The world’s tallest waterfall tumbles over 2,600 feet down the side of a tabletop mountain in Canaima National Park, Venezuela . . . then keeps going, down cascades and rapids and another uninterrupted plunge, for a total height of over 3,200 feet. It’s a breathtaking spectacle amid a primeval landscape that seems to have been carved out by giants. Mind you, Angel Falls has nothing on Victoria Falls in southern Africa when it comes to being the world’s largest - based on width and height combined. But the sight of the falls thundering down past misty clouds is nonetheless simply spectacular.

#2: The Great Barrier Reef


The world’s biggest structure of living organisms is visible from space, extending over 1,400 miles from tip to tip, and covering an area of around 133,000 square miles. Composed of almost 3,000 reefs, the Great Barrier Reef off Australia’s northeast coast supports 1,500 species of fish and 2,195 plant species.
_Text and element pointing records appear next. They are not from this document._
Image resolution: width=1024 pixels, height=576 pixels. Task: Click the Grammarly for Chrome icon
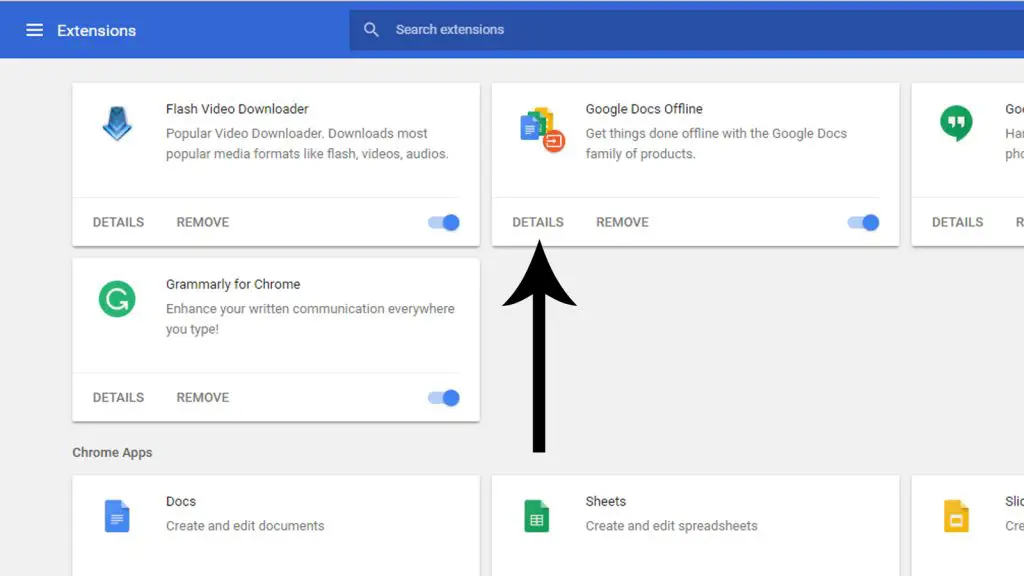coord(117,301)
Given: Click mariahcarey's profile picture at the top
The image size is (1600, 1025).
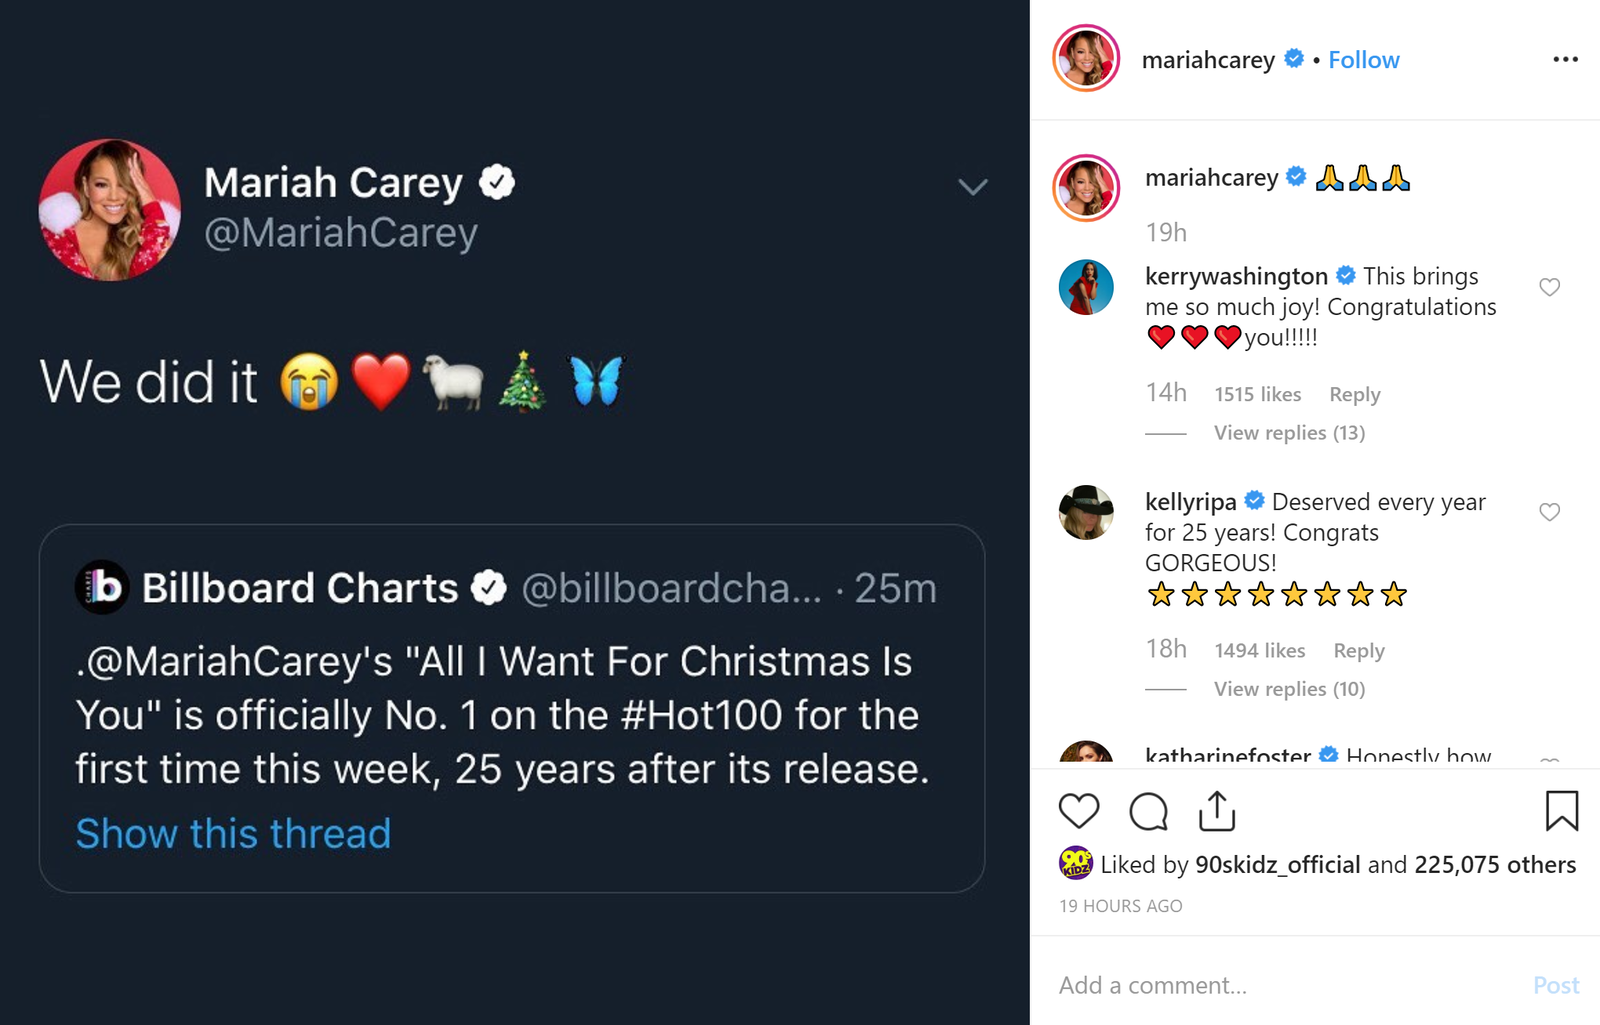Looking at the screenshot, I should tap(1085, 58).
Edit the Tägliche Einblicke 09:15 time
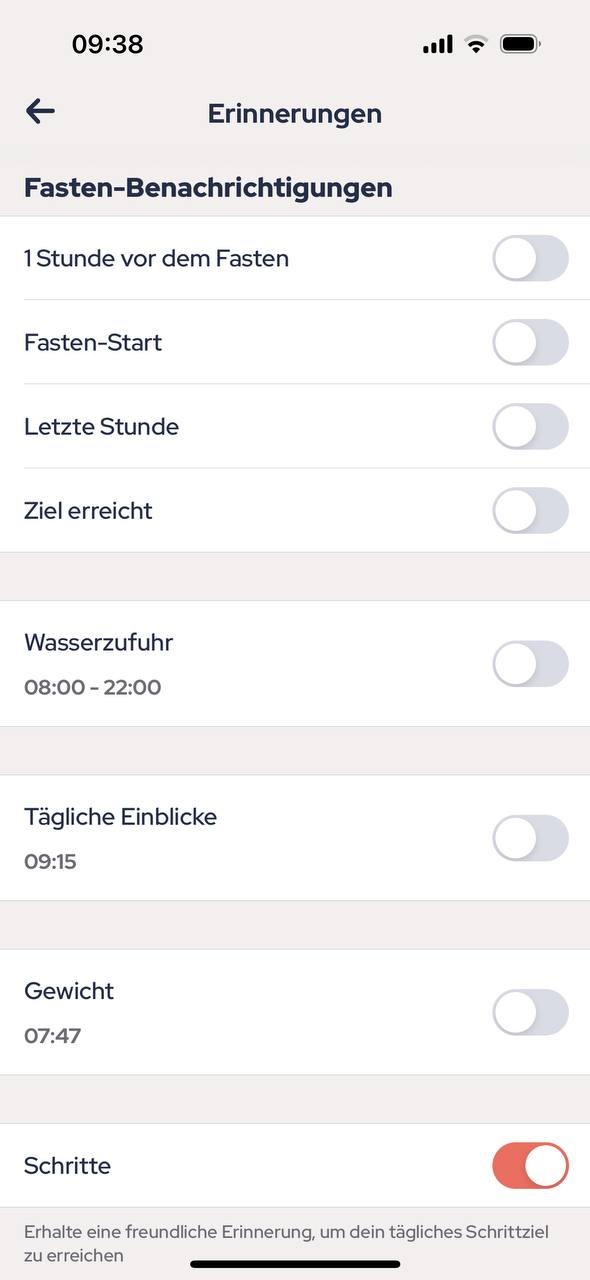Image resolution: width=590 pixels, height=1280 pixels. [x=50, y=861]
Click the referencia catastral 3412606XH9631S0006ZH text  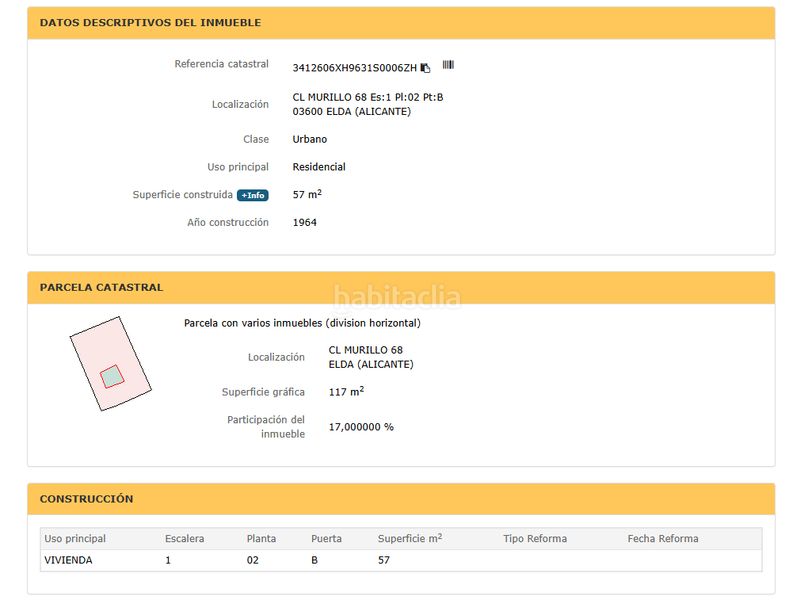coord(355,68)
Sadly, it might not be around forever, thanks to climate change; coral bleaching due to warmer sea temperatures is killing off the reef. But for now, it’s one of the most popular tourist destinations in the world - and it’s not hard to see why.

#1: The Great Migration

Tanzania and Kenya

This wonder is alive. For these wildebeest, the grass really is greener on the other side. Each year, 1.5 million wildebeest rub shoulders with half a million gazelle and a quarter of a million zebras in the Great Migration, chasing the rain from south to north in the Serengeti, and all the way back again. It’s the largest terrestrial animal migration in the world, as millions of bold herbivores brave ravenous lions, hyenas, and crocodiles to bring themselves and their little ones to a better place. You’ll never see anything else like it. It’s the circle of life, and nature at its most perilous and magnificent.